Tehran’s narrative that external forces are staging a siege aims to redirect domestic anger outward, but the government also must solve the immediate, practical problem of restoring flows through a damaged grid. Repairs require spare parts, technicians, and stable supply lines, all of which become harder under sanctions and clandestine targeting. The leadership’s call to conserve is a short-term fix that buys time but does not rebuild what was damaged.
Regional dynamics are shifting as allies coordinate pressure on Iran’s energy lifelines. Israeli operations and American sanctions have different tools and goals, but together they raise the cost of Tehran’s behavior. That coordination complicates Iran’s ability to adapt quickly and forces hard internal budgeting choices.
Officials in Tehran will likely balance propaganda and pragmatism in the coming weeks, combining blame of foreign adversaries with piecemeal measures to keep essential services running. For now, ordinary Iranians are left to ration and cope, and the political elite scramble to cover gaps. How long the population tolerates rolling shortages will shape the regime’s room to maneuver.
Meanwhile, diplomats are preparing to return to the table with U.S. Envoy to the Middle East Steve Witkoff and Jared Kushner set to lead the American delegation. That parallel approach of pressure and negotiation fits a strategy of forcing concessions from a weaker and more exposed Tehran. The mix of coercion and diplomacy aims to change Iranian calculations without risking open-ended military commitments.
Whatever happens next, the visible strain on Iran’s energy system is now part of the political conversation inside the country and across the region. Republicans who favor decisive pressure will point to the rationing order as evidence that sanctions and limited strikes work. Tehran’s leaders, meanwhile, must manage the domestic fallout while trying to preserve regional influence and internal control.
===============
=== Challenge 1 ===
Translate this sentence from the article on Iran's energy strain into Spanish: "Regional dynamics are shifting as allies coordinate pressure on Iran’s energy lifelines."
=== Challenge 2 ===
Duplicate the part of the article on Iran's energy strain from "Officials in Tehran" up to and including "open-ended military commitments.".
=== Challenge 3 ===
For each statement, say whether it agrees with the article on Iran's energy strain, answering yes or no and quoting the words that decide it. (a) The leadership's call to conserve rebuilds what was damaged. (b) Steve Witkoff and Jared Kushner are set to lead the American delegation. (c) Republicans who favor decisive pressure will cite the rationing order as proof that sanctions and limited strikes work.
The listing has nothing to do with the article on Iran's energy strain.

=== Data rows ===
===============
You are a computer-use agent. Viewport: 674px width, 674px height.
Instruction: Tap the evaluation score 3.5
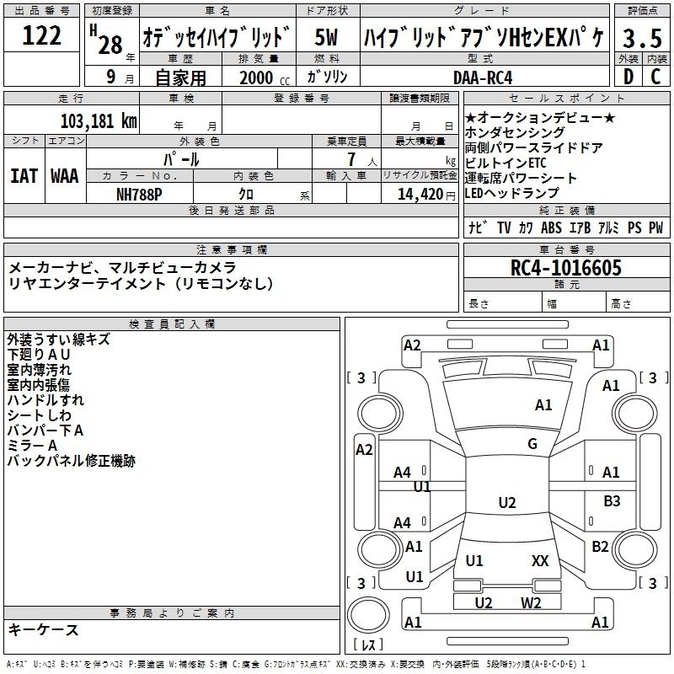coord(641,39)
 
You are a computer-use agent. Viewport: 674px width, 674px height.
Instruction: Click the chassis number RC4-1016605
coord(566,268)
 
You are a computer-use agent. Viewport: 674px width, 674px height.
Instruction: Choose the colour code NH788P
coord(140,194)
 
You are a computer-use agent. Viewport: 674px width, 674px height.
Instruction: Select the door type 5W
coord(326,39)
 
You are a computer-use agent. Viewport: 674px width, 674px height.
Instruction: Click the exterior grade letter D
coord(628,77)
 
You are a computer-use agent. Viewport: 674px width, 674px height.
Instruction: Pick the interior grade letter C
===============
=== Final answer 1 ===
Las dinámicas regionales están cambiando a medida que los aliados coordinan la presión sobre las líneas vitales energéticas de Irán.

=== Final answer 2 ===
Officials in Tehran will likely balance propaganda and pragmatism in the coming weeks, combining blame of foreign adversaries with piecemeal measures to keep essential services running. For now, ordinary Iranians are left to ration and cope, and the political elite scramble to cover gaps. How long the population tolerates rolling shortages will shape the regime’s room to maneuver.
Meanwhile, diplomats are preparing to return to the table with U.S. Envoy to the Middle East Steve Witkoff and Jared Kushner set to lead the American delegation. That parallel approach of pressure and negotiation fits a strategy of forcing concessions from a weaker and more exposed Tehran. The mix of coercion and diplomacy aims to change Iranian calculations without risking open-ended military commitments.

=== Final answer 3 ===
(a) No: "a short-term fix that buys time but does not rebuild what was damaged"
(b) Yes: "Steve Witkoff and Jared Kushner set to lead the American delegation"
(c) Yes: "Republicans who favor decisive pressure will point to the rationing order as evidence that sanctions and limited strikes work"